The results are incredibly beneficial as described by Apple in their documentation:
- Smaller app size. The size of the app bundle downloaded by the user is smaller, resulting in faster downloads and more storage room on the device.
- Lazy loading of app resources. The app has resources that are used only in certain states. The resources are requested when the app is likely to enter the appropriate state. For example, in a game with many levels, the user only needs the resources associated with the current and next levels.
- Remote storage of rarely used resources. The app has resources that are used infrequently, and the resources are requested as they are needed. For example, an app tutorial is usually shown once after the app is opened for the first time, and may never be used again. The app requests the tutorial on first launch, and then requests the tutorial only when needed or when new features are added.

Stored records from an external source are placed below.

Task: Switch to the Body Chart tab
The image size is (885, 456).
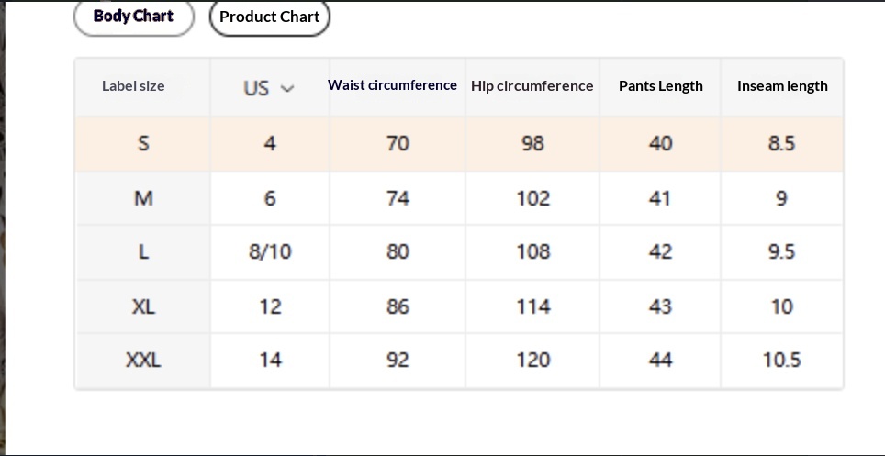Action: 133,17
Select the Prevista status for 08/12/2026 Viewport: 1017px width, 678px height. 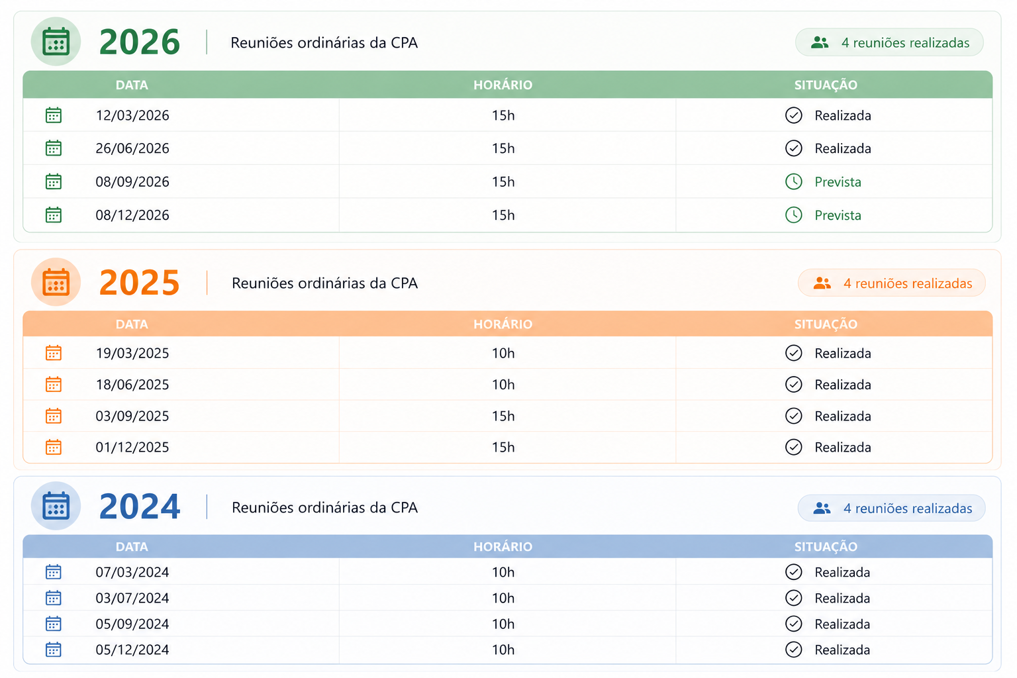pyautogui.click(x=838, y=215)
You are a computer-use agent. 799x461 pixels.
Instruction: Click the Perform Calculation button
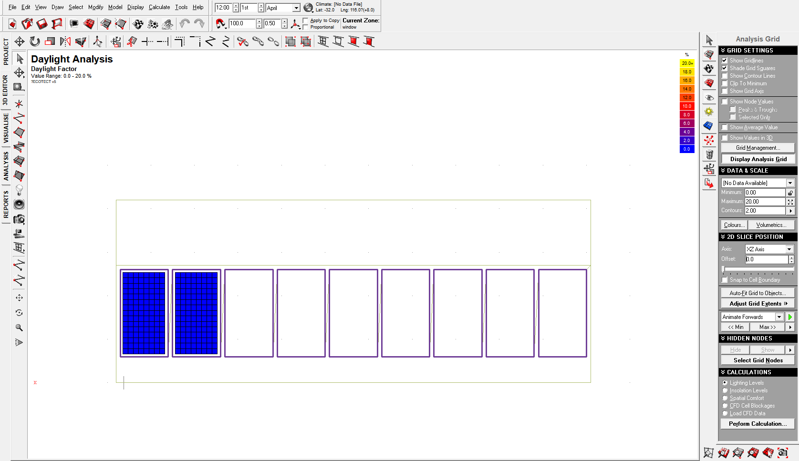click(757, 424)
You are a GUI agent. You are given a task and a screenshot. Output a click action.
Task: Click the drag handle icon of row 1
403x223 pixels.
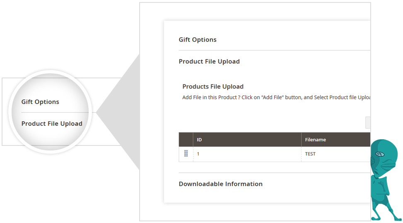(x=186, y=154)
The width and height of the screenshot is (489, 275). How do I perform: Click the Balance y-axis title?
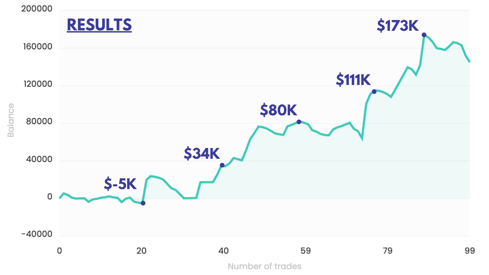pos(11,120)
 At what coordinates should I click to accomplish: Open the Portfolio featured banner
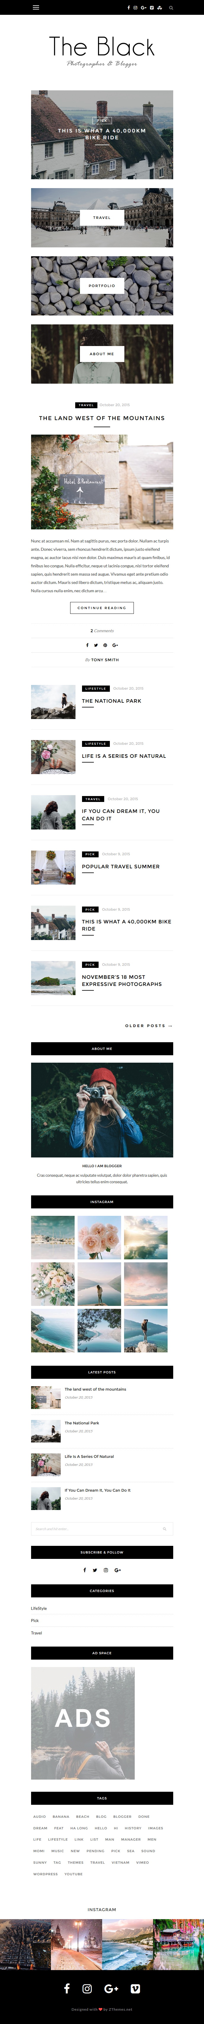(102, 285)
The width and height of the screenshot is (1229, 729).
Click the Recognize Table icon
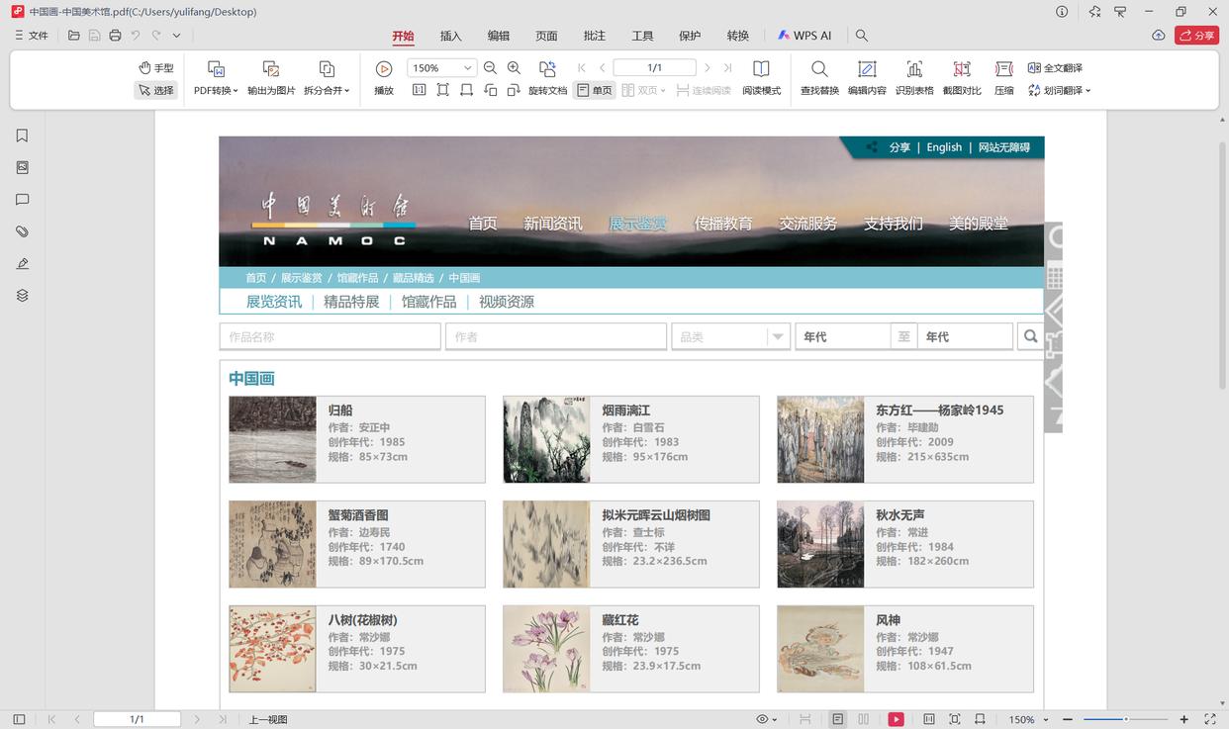(914, 77)
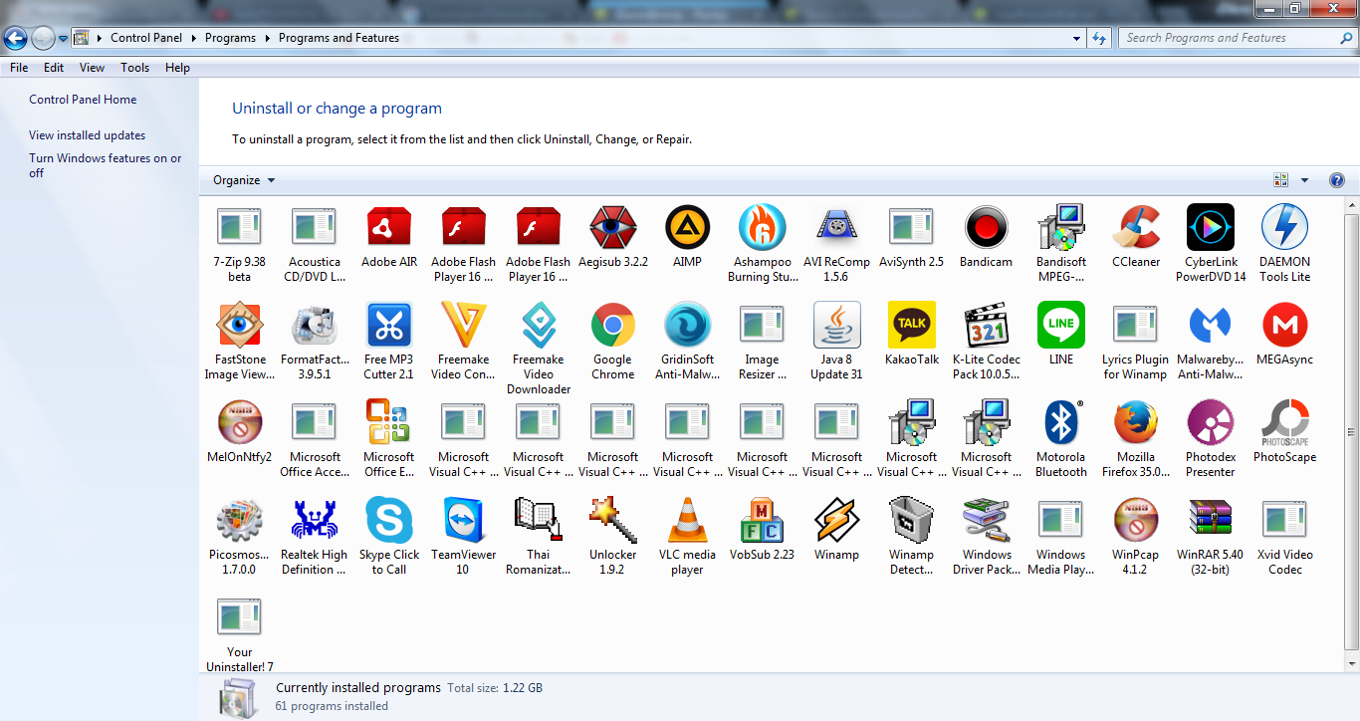Screen dimensions: 1360x721
Task: Select the Bandicam program icon
Action: pyautogui.click(x=986, y=228)
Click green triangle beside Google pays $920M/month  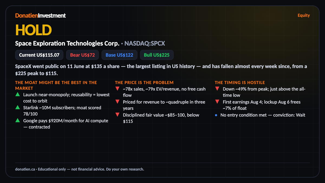point(18,121)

- Remote storage of in-app purchase resources. The app offers in-app purchases that includes additional resources. The resources for purchased modules are requested by the app after it is launched. For example, if a user purchases the SuperGeeky emoticon pack in a keyboard app, the app requests the pack after it finishes launching.
On-Demand Resources are very powerful for almost any Apple TV apps since a tvOS bundle has a hard limit of 200MB. Recently, at the Apple TV Tech Talks in NYC, Apple gave some tips on how to take advantage of On-Demand Resources.
You can mark assets that are not required as unused so the system knows what to remove first. If a file is marked as unused you should assume that this asset is not available anymore, so you may have to download it again.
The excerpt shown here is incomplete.